▶ Work to complete:
Where does "computer" appear in the data? Return each line that holds it.

▶ Records to use:
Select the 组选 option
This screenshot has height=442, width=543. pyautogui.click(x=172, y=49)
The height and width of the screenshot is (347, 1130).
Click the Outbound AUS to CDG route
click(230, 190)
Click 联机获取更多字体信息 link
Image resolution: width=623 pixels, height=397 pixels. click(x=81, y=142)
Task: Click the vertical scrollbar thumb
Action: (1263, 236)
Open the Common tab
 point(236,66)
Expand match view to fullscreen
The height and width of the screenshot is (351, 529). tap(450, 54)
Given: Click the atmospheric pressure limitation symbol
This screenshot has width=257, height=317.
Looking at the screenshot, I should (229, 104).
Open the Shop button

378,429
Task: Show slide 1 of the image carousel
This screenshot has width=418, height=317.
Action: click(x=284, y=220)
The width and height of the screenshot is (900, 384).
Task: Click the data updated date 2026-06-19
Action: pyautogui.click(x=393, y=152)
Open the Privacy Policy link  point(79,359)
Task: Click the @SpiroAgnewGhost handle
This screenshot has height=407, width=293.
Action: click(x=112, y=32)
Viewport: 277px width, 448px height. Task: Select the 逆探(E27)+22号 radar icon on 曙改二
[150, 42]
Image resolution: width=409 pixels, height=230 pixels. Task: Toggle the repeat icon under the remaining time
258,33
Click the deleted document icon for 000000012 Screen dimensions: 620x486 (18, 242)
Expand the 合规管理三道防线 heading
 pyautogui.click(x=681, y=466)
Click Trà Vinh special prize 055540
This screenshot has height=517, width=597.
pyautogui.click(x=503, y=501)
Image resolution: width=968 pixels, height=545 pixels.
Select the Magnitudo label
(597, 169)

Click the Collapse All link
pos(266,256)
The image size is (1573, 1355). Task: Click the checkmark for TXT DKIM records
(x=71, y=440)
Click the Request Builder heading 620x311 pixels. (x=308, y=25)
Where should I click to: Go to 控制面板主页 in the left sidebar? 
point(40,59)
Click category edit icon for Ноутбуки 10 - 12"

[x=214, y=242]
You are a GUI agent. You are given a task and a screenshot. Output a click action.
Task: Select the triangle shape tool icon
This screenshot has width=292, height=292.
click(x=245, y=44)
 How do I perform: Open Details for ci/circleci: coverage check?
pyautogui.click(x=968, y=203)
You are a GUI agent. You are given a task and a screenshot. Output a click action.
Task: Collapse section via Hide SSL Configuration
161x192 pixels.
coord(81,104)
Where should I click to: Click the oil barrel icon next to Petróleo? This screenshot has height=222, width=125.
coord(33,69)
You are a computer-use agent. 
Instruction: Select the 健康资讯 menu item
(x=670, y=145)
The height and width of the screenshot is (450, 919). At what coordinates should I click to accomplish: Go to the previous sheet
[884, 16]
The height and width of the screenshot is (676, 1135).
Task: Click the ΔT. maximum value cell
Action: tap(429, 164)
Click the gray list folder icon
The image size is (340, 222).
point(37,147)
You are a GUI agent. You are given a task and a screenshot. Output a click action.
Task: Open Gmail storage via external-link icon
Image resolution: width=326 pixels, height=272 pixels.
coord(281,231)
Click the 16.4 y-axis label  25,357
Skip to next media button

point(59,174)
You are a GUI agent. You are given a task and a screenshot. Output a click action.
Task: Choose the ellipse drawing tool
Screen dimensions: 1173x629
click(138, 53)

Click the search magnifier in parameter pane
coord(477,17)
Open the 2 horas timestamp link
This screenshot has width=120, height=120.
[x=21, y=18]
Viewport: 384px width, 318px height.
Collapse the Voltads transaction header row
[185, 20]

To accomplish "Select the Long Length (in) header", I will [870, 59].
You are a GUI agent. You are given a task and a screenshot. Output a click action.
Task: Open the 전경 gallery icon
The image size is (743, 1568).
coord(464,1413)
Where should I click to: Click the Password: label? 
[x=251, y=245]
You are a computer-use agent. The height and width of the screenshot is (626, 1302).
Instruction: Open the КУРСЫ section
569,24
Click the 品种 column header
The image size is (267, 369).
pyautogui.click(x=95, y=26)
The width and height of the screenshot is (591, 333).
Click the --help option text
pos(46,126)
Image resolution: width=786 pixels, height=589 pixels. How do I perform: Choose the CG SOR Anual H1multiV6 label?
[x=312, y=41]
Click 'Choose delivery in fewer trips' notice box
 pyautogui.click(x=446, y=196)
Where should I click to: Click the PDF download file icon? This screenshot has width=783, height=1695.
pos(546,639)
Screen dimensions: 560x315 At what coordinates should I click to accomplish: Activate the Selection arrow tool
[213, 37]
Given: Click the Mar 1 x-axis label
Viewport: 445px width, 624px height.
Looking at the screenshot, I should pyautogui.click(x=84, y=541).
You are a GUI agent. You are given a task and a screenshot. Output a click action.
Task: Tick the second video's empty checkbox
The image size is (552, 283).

▶ Result of the exercise:
You are a computer-use agent. 
You are a computer-use agent. The height and width of the screenshot is (626, 1302).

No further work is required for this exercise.